I’ve spent an enormous amount of time trying to optimize the organization of my life – both personal and professional. From basic to-do lists like TuexDuex to complex ones like Omnifocus, I’ve tried them all. I’ve even tried to force Evernote into being a task management tool (which its definitely not).
The key with all of this is finding what works best for YOU. What I’ve learned about myself over the years is that if I have too many systems/apps to check to manage myself, eventually only the “must checks” are going to be used. Having separate systems for everything, even though that’s likely the best way to utilize the best tools for each job, just doesn’t work for me.

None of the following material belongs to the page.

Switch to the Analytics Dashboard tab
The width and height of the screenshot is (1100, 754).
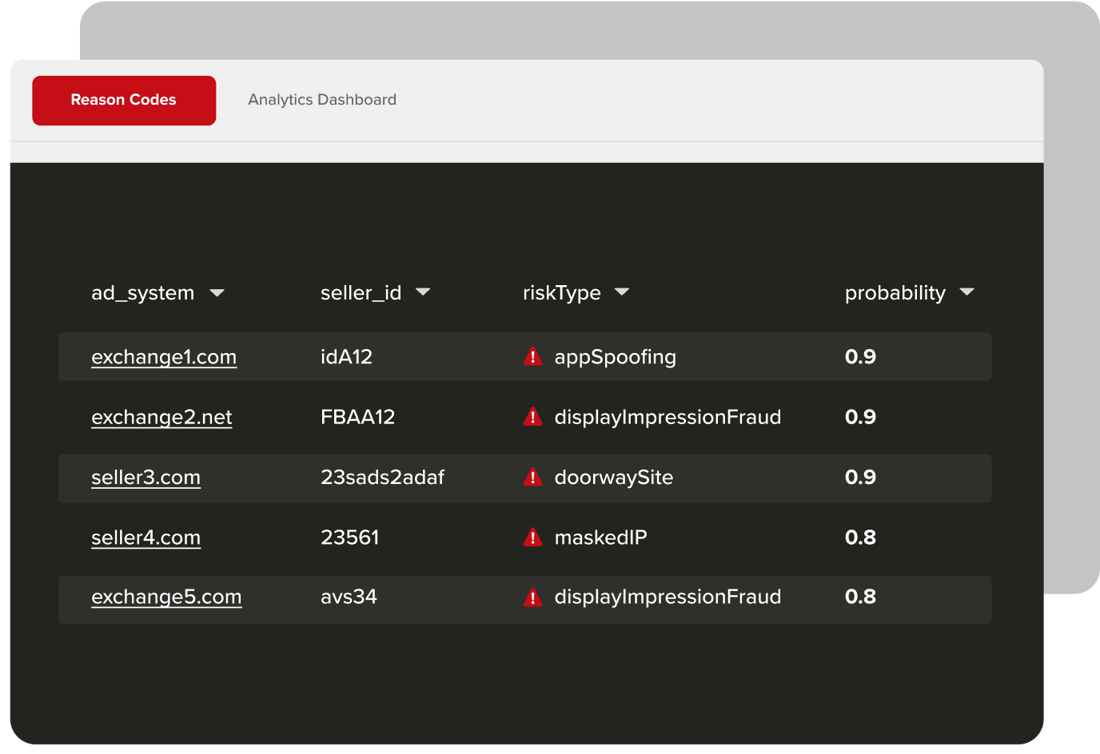pos(322,100)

So, through the help of a friend who also obsesses over this kind of thing, I’ve landed on a way to use email to manage most of my life. I essentially live in the inbox, using email to manage not only my communication but also my tasks and reminders. It’s been working great for several months.
The other thing that I can’t do without is my calendar. I think of my calendar the way that Ron Burgundy thinks about the teleprompter: “Ron Burgundy will read anything that is put on that teleprompter.”
That’s me with the calendar. If I get to 2pm and my calendar says, “Rename Dragon Army to Lizard Navy”, I’d be ordering new business cards by 3pm.
I also color code my calendar entries based on categories of my time, such as “personal” or a few different types of work activity. I do this to make sure I’m using my time effectively, giving me the chance to look at a week and see if I’m over-committing to a certain category.
For instance, in the example below (sorry, I had to blur out the actual events), you’ll see several items that are a pink-ish color. That represents “doing good”. When I work with a non-profit, go to a board meeting, or do work on Advice For Good or Match Atlanta, those calendar items are colored pink. I can then look across a week and see if I’m doing too much – or too little – to help others.
So, between email and my calendar, I can effectively manage the many things I have going on and prioritize against categories of effort. What do you use to accomplish this?